# Clarifying quadra values



## aconite (Mar 26, 2012)

Copypasta from here. Your mileage may vary, though - I believe some people feel distressed by their vulnerable function used even in appropriate context, and some can tolerate it even in an ambiguous situation.

[HR][/HR]"Quadra values" is one of many socionics terms that is repeated often and yet understood little. I would like to venture a technological explanation of the term that will also help to clarify some of the roots of intertype relations.


Everyone acknowledges all socionic functions and believes they have a rightful place in life. For instance, who would object that people in a competition are trying to beat each other? Or who believes that people should never get mushy and sentimental when they're in love with someone? Or that people whose job it is to forecast should not speculate? No one objects when Alex Trebek (Jeopardy game show) bluntly tells people on his show that they are "incorrect." These are approaches that are inherent to the activity.


Thus, if your conflictor is ESE and you are exposed to him or her using Fe in an Fe situation, it probably won't bother you, even though is your "vulnerable function." What will bother you are uses of Fe in ambiguous situations or, even more importantly, in situations where you feel a different approach is more justified.

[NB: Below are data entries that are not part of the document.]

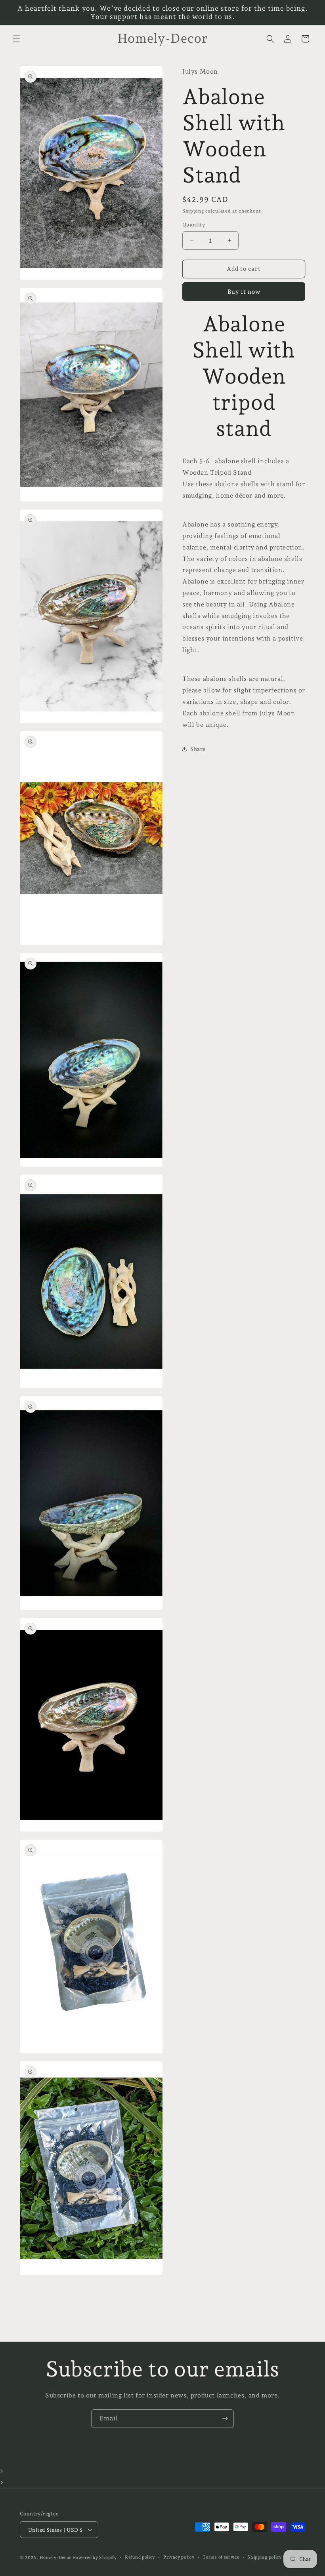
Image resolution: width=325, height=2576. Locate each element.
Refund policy (140, 2557)
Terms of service (221, 2557)
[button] (16, 39)
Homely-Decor (55, 2557)
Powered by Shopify (95, 2557)
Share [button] (198, 749)
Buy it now (244, 291)
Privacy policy (179, 2557)
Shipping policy (264, 2557)
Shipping (193, 211)
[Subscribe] (224, 2418)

What differs fundamentally among quadras and types are responses to situations where a socionic function is being used outside the inherent domain of that function. For example, being robotlike in an interpersonal situation that demands sympathy and warmth, or appealing to personal sentiments in the context of scientific discourse. Or being overly individualistic and attention-getting when cooperation and trustworthiness are called for. If Alex Trebek continued to routinely tell people they are incorrect outside of his game show, many people would view him as being callous and rude (however, most duals will probably view this is a sign of admirable honesty and sincerity), even though it is perfectly acceptable in the context of Jeopardy.


Basically, if the function that is "overstepping" its bounds belongs to the quadra values (the four valued functions of the quadra, corresponding to the four base functions represented in the quadra), it is viewed as a "minor weakness," a "good joke," or a "sign of sincerity." If the function, however, is not among the quadra values (i.e. is one of the four "suppressed" functions), then overstepping the natural bounds of that function is viewed as "showing off," or as something counterproductive, malicious, or even sinister. 


Naturally, people view their own leading function as the most benign thing in the world and don't see anything wrong with applying it freely to just about anything. Then comes the suggestive function, which they may learn to grant the same range of expression (in others, at least) as they grant themselves in their leading function. Everything else, though, needs to be cropped, caged, and harnessed to make way for the free expression of these functions. So, while an ILE grants free reign in applying Ne and (if he's lucky) Si to nearly anything in the world, he sincerely believes Fi must be limited to Mother's Day cards and eulogies. When he oversteps the natural bounds of Ne, it's just "practice" or "fun and games," but one someone else oversteps the natural bounds of Fi, it's a deadly sin. 


So, to recap, peoples' negative reactions to use of certain functions occurs when they perceive someone to be applying the wrong function for the situation. There's nothing inherently negative about one's vulnerable function; one is just particularly sensitive to overuse of this type of activity or approach.


"Dyad values"
Values differ somewhat within quadras as well. For instance, in Beta Quadra, the LSI and EIE dyad (dual types) are more forgiving of overdoing things with Ti and Fe and a little less tolerant of overdone Se and Ni, though they still remain generally sympathetic. 


Application
I believe this explanation has some constructive applications. For instance, if you want to avoid conflict, then try to resist natural, lazy impulses to overstep the natural bounds of your Ego functions, and instead try to appreciate (and possibly learn) the "best practices" inherent to each area you venture into rather than compulsively applying your leading function behavior to everything you see. Other types will be sure to point out your "errors."


----------



## HKitty (Oct 11, 2013)

I'm just typing this to save this thread.. a more in-depth response is pending.


----------